Practical Ways to Handle Your Emotions

When you suffer a loss, your emotions may feel out of control. There are steps you can take, however, to help manage them. Talk to a safe, trusted friend or an experienced therapist that can help you think rationally and come up with a plan for dealing with your loss. Here are some practical ways to do just that

  1. Acknowledge your pain
  2. Accept that grief can trigger many different and unexpected emotions
  3. Understand that your grieving process will be unique to you
  4. Seek out fact-to-face support from people who care about you
  5. Support yourself emotionally by taking care of yourself physically
  6. Recognize the difference between grief and depression 

www.helpguide.org/article/grief/coping-with-grief-and-loss.htm 

Create a New Support Network

As people cope with grief, they often feel a sense of isolation and loneliness. They may not be able to socialize as they normally would. But it’s important for people not to isolate themselves completely from friends and family, even if it’s difficult for them at first. Instead, encourage them to rely on close friends or family members—or better yet, create a new support network consisting of people who have gone through similar experiences.

Learn About Mental Health Issues

It’s natural to want answers after a loss or tragedy.
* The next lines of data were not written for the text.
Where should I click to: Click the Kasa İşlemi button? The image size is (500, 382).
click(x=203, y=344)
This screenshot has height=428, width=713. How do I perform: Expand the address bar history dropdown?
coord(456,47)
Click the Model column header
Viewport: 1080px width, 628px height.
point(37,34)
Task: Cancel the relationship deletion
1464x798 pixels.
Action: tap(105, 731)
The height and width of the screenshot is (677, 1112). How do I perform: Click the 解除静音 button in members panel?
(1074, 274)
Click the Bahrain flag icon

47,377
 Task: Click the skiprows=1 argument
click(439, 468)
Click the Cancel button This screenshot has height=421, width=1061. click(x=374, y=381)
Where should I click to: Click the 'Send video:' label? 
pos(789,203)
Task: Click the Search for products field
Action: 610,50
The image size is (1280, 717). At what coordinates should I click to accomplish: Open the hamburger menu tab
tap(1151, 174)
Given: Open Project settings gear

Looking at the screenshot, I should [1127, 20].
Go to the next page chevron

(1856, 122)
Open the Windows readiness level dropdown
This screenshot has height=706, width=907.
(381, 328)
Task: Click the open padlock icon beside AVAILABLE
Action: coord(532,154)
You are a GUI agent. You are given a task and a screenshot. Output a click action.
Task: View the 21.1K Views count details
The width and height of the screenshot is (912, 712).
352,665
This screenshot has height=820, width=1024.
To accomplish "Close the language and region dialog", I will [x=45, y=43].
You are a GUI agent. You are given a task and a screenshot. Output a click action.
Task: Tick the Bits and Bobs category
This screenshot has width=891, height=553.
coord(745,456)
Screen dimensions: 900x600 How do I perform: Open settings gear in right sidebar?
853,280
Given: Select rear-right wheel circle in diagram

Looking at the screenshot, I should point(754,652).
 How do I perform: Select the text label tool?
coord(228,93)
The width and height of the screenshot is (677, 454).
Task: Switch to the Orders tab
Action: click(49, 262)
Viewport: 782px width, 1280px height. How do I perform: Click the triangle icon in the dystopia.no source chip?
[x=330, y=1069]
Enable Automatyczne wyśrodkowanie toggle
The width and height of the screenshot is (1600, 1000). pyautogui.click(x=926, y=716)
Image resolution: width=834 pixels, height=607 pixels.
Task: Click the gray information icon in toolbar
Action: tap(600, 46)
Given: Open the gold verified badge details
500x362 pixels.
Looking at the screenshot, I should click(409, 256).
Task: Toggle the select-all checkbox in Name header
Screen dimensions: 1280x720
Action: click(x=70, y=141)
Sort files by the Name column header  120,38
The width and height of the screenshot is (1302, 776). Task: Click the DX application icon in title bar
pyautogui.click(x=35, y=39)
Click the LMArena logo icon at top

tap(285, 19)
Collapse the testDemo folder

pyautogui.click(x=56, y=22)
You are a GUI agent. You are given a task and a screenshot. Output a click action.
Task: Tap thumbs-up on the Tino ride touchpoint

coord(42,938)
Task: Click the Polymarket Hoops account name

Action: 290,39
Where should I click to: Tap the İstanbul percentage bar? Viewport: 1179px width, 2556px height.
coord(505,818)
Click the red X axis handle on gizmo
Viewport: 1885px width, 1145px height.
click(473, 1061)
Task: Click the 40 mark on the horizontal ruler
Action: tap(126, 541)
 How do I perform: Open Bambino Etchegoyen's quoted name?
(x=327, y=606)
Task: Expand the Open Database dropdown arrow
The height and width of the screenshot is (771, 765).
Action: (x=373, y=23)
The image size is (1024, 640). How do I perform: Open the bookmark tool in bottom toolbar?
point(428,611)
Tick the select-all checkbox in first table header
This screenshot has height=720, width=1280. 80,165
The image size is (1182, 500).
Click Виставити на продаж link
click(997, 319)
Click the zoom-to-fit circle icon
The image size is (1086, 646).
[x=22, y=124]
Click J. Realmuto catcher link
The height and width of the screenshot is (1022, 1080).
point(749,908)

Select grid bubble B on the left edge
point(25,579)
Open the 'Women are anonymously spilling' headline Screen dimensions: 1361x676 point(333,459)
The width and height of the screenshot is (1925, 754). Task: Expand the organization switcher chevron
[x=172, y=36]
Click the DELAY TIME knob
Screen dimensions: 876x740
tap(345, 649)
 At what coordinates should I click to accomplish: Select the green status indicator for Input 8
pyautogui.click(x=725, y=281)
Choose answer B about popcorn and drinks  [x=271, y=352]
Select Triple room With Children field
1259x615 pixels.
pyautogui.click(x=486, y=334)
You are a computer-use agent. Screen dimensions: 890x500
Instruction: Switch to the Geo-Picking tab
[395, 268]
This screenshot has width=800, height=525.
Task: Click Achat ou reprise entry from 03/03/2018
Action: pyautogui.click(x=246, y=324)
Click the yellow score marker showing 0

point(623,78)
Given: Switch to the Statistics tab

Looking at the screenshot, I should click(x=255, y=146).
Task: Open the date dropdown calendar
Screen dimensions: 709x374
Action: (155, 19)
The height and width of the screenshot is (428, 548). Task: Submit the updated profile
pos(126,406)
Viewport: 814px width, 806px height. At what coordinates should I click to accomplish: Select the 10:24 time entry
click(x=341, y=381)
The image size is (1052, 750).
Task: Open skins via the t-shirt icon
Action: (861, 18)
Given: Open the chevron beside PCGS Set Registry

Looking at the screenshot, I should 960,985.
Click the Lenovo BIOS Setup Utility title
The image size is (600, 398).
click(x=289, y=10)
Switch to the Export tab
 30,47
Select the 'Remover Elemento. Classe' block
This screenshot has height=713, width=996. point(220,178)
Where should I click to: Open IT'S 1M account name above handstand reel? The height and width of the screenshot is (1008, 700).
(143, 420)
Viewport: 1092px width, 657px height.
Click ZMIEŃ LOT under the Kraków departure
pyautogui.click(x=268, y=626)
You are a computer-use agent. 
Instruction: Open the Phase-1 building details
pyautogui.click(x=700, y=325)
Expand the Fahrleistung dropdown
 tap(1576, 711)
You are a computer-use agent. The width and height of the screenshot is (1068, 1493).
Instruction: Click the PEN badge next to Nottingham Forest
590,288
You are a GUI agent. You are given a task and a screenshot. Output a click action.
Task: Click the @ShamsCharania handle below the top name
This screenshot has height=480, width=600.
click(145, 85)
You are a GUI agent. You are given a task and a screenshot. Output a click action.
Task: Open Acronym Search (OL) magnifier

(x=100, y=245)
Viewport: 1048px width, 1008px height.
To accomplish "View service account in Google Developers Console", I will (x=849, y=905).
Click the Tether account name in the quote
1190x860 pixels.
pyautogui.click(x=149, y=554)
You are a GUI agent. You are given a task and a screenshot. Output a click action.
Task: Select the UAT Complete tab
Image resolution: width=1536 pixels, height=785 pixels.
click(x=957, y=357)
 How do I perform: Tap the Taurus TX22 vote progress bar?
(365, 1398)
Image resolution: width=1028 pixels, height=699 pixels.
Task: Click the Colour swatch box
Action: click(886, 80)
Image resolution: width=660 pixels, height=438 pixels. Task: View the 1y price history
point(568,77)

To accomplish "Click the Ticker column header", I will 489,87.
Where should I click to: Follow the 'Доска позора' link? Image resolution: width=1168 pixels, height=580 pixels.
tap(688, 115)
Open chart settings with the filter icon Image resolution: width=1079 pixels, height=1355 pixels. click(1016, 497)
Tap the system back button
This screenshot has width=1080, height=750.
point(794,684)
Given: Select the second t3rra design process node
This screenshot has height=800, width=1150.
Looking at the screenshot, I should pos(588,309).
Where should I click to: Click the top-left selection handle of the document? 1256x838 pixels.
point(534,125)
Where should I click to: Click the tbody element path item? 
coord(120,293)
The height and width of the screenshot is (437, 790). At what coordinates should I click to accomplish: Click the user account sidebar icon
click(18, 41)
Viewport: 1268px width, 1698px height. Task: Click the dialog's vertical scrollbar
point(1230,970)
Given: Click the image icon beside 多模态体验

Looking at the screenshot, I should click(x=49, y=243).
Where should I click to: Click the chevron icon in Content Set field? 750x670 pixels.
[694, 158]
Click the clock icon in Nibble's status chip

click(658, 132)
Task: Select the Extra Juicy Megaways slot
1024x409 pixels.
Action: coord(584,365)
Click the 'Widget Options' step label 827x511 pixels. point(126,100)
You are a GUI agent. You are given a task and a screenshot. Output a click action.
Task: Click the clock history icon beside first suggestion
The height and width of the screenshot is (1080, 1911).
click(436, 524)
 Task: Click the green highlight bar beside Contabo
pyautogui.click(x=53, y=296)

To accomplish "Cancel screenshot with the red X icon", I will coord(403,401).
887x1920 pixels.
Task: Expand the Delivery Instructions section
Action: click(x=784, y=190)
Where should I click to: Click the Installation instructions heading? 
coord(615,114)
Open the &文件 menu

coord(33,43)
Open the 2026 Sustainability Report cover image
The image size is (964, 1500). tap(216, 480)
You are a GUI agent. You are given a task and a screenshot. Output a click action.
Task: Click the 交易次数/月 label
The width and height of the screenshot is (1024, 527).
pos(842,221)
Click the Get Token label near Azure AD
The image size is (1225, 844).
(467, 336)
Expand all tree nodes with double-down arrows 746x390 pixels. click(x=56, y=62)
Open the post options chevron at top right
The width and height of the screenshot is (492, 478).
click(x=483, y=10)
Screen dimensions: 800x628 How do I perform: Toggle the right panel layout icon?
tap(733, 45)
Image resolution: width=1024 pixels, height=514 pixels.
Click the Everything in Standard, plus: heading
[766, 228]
Why did it happen? Could it have been prevented? How do I move on? But asking why will lead you down a rabbit hole of pain, stress, and regret. Instead, focus on understanding your feelings so you can cope with them in a healthy way. And remember that managing grief is an ongoing process—it doesn’t end when time does.

I highly recommend David Kessler’s book: “Making Meaning” to channel your grief in a constructive, meaningful path that will literally give more meaning to your life.